Pharmacy benefit managers operate in the background of the drug pricing system, but their impact is significant and controversial. They serve as the middle-man between drug manufacturers and insurers, who are often paying for a large portion of these drugs. Since health insurance companies are the most important customers for manufacturers, they do not have to pay the full “listed” price for drugs. Instead, the pharmacy benefit managers negotiate a rebate that insurers receive from drug manufacturers. So the “listed” price that out-of-pocket drug customers have to pay is likely to be much more than the “real” price that insurers pay.

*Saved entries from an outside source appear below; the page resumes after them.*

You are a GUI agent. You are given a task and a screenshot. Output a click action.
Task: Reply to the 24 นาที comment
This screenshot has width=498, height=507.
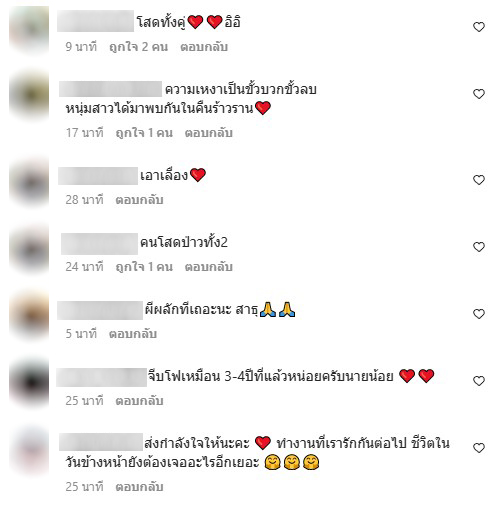point(209,267)
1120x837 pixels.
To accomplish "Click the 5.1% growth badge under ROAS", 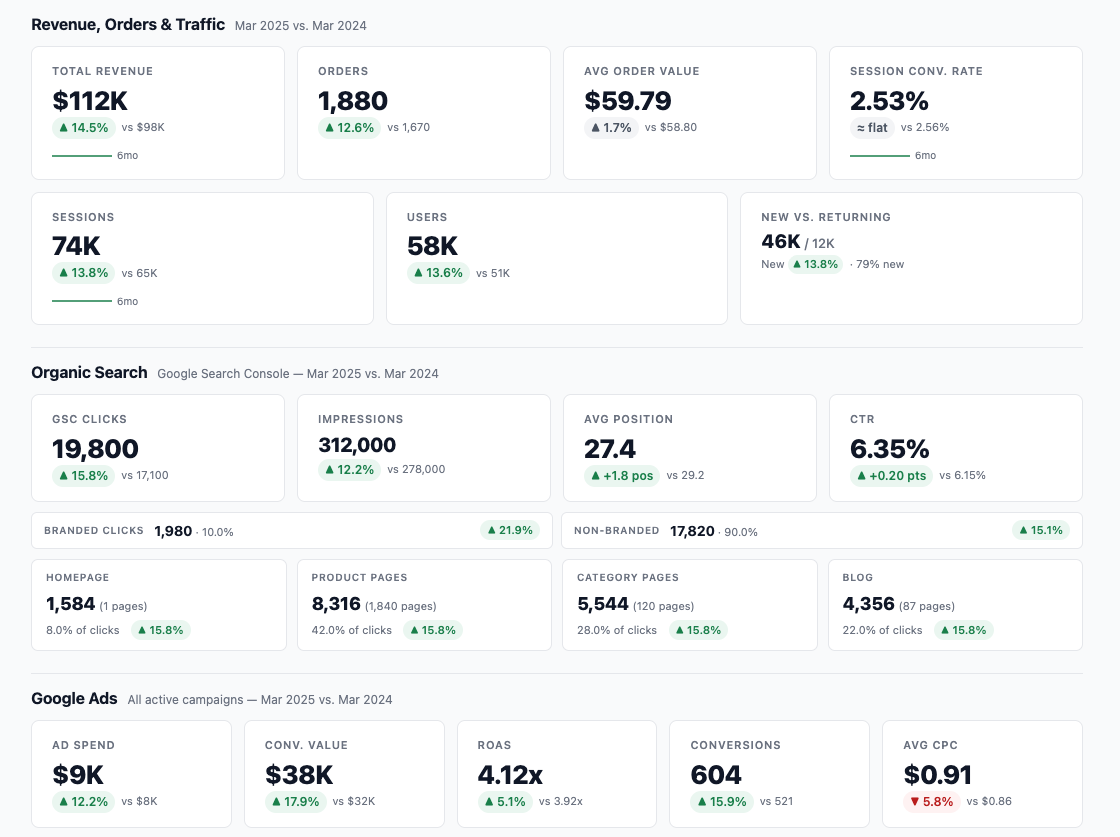I will 505,801.
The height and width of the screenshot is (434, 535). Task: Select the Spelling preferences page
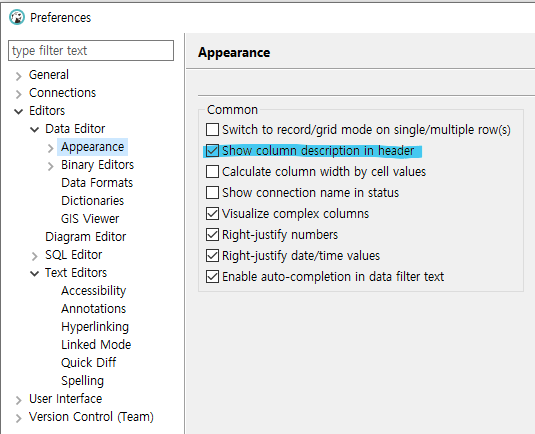[82, 381]
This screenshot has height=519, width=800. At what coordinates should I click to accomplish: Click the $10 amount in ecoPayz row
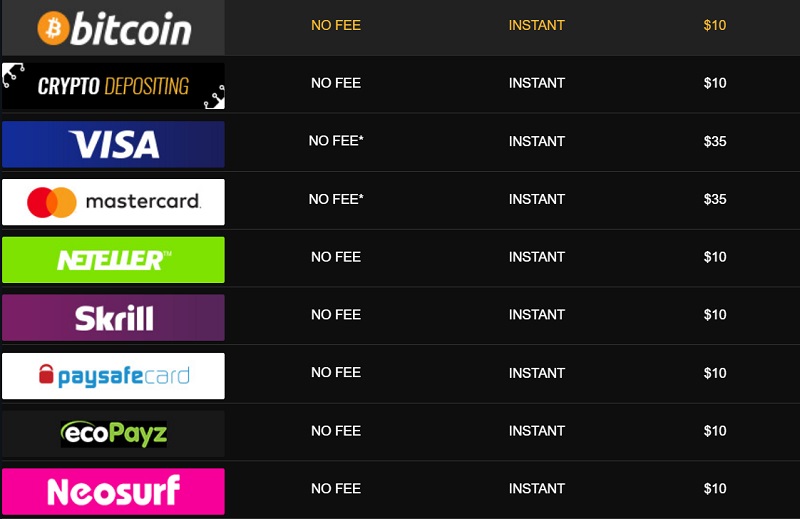click(715, 431)
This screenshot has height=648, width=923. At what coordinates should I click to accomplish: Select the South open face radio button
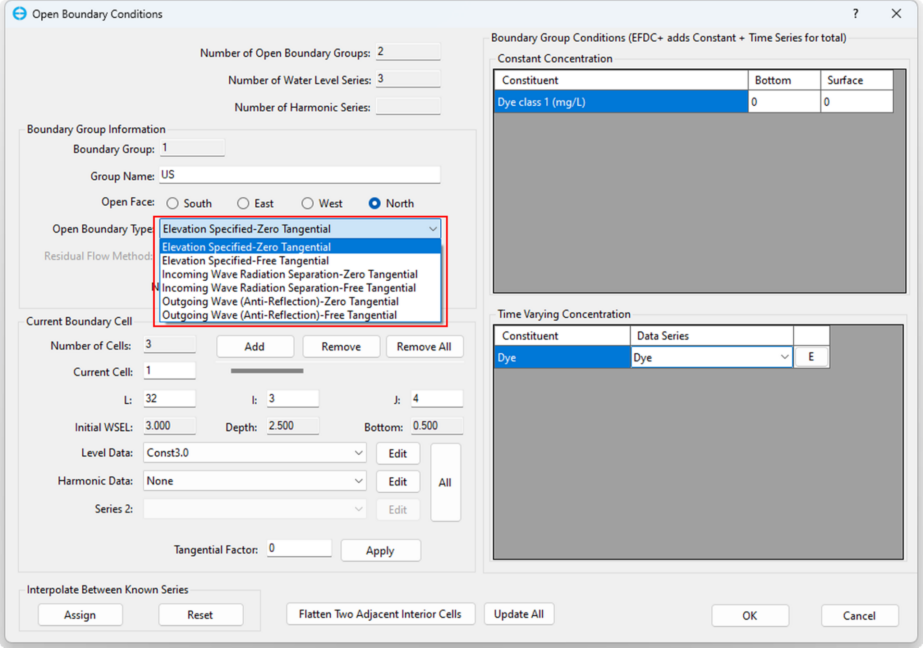[173, 203]
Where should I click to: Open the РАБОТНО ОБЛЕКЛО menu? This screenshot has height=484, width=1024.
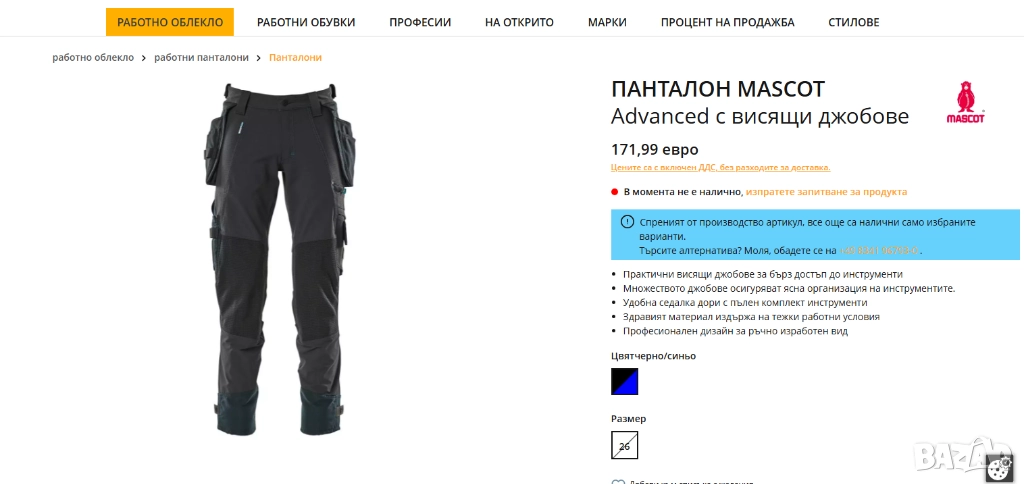(170, 22)
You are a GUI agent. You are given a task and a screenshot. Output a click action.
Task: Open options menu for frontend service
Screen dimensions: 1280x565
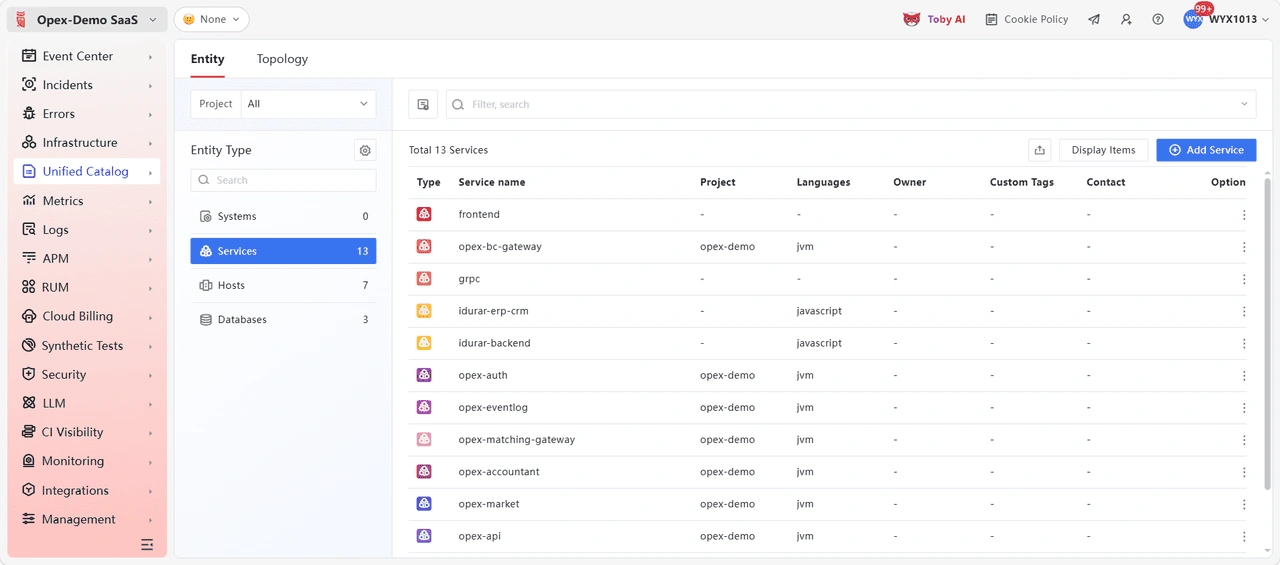point(1244,215)
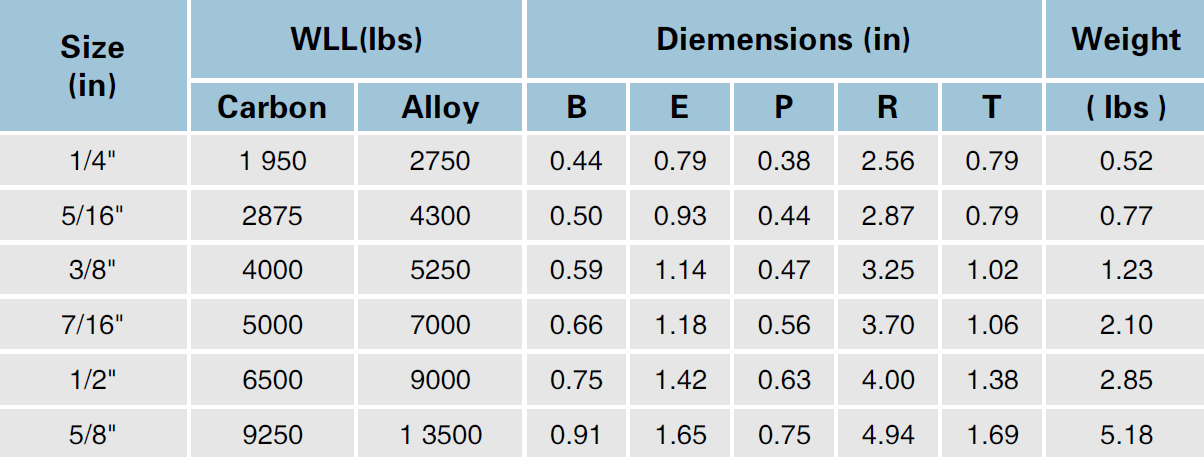Click Alloy value 1 3500
Screen dimensions: 1204x457
coord(440,434)
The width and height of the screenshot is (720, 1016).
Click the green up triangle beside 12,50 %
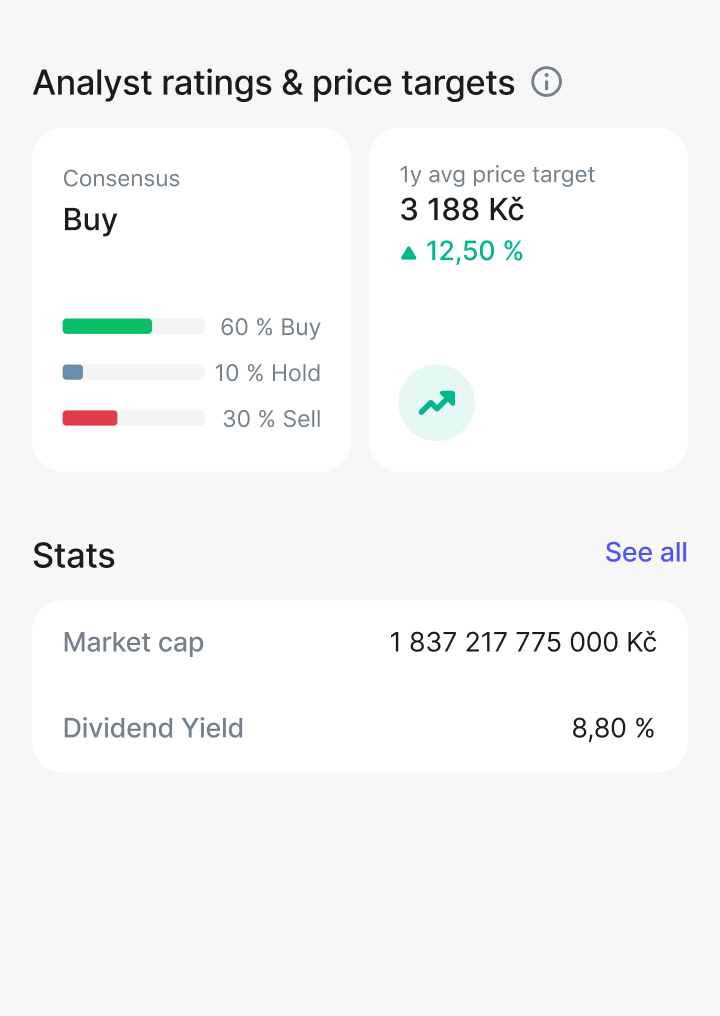(x=408, y=252)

The controversial aspect of this three-party relationship is that the pharmacy benefit manager takes a cut of this rebate. The lawsuit argues that drug companies hike up prices to create larger rebates and ultimately higher payouts for the managers. So pharmacy benefit managers do the leg work of connecting insurers with drug manufacturers, but they stand to gain from skyrocketing drug prices that those paying out-of-pocket cannot afford.

The drug industry is under increased scrutiny after high price increases for drugs from firms such as Teva Pharmaceuticals, Mylan, and Valeant. Insulin can be added to the list of popular drugs that have faced major price increases. A recent study in the Journal of the American Medical Association found that insulin prices tripled between 2002 and 2013.

President Donald Trump indicated that he intends to address the trend of rising drug prices, but what specific actions are likely will not be clear until he appoints a new FDA Commissioner.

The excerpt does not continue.